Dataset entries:
....................

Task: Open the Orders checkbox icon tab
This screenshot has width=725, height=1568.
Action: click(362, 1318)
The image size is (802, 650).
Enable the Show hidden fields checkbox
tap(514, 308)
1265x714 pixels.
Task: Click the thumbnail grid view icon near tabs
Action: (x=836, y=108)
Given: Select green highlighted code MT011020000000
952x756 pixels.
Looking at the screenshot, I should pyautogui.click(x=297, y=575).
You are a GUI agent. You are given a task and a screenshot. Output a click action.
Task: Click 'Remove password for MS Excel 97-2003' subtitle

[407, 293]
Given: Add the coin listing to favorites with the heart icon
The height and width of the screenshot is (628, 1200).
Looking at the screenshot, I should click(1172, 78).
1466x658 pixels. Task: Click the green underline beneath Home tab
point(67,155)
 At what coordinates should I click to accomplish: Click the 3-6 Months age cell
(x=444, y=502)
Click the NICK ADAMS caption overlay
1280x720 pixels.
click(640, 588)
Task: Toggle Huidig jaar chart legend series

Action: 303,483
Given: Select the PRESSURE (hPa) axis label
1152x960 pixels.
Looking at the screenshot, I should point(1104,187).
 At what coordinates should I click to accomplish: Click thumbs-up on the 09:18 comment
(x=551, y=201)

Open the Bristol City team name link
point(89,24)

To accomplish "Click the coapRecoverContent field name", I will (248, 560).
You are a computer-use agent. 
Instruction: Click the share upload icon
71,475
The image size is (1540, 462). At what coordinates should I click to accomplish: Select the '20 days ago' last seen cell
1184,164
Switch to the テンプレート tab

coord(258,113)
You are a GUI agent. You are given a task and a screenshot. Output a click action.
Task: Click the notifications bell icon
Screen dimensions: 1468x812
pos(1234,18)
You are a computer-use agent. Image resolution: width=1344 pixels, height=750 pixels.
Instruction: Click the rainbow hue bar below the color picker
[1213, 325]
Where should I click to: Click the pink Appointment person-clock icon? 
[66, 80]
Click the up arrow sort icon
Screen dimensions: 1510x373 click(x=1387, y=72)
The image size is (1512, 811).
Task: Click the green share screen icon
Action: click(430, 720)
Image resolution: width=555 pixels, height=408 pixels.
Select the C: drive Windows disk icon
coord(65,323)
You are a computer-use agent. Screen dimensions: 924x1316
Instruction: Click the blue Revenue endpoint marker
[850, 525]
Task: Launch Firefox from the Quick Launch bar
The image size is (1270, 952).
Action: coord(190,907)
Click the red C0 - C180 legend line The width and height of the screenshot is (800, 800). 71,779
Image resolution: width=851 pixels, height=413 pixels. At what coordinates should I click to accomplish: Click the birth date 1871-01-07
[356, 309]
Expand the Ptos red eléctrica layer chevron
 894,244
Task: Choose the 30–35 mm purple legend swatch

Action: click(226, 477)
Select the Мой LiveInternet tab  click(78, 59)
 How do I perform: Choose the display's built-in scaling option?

....................

* _Work instructions_: Write down exactly the line with "You are a computer-use agent. Image", then each line after it through the end of the data.

* _Exercise result_:
You are a computer-use agent. Image resolution: width=1344 pixels, height=750 pixels.
Instruction: Click the rainbow hue bar below the color picker
[1213, 325]
Where should I click to: Click the pink Appointment person-clock icon? 
[66, 80]
Click the up arrow sort icon
Screen dimensions: 1510x373 click(x=1387, y=72)
The image size is (1512, 811).
Task: Click the green share screen icon
Action: click(430, 720)
Image resolution: width=555 pixels, height=408 pixels.
Select the C: drive Windows disk icon
coord(65,323)
You are a computer-use agent. Screen dimensions: 924x1316
Instruction: Click the blue Revenue endpoint marker
[850, 525]
Task: Launch Firefox from the Quick Launch bar
The image size is (1270, 952).
Action: coord(190,907)
Click the red C0 - C180 legend line The width and height of the screenshot is (800, 800). 71,779
Image resolution: width=851 pixels, height=413 pixels. At what coordinates should I click to accomplish: Click the birth date 1871-01-07
[356, 309]
Expand the Ptos red eléctrica layer chevron
 894,244
Task: Choose the 30–35 mm purple legend swatch

Action: click(226, 477)
Select the Мой LiveInternet tab  click(78, 59)
 How do I perform: Choose the display's built-in scaling option?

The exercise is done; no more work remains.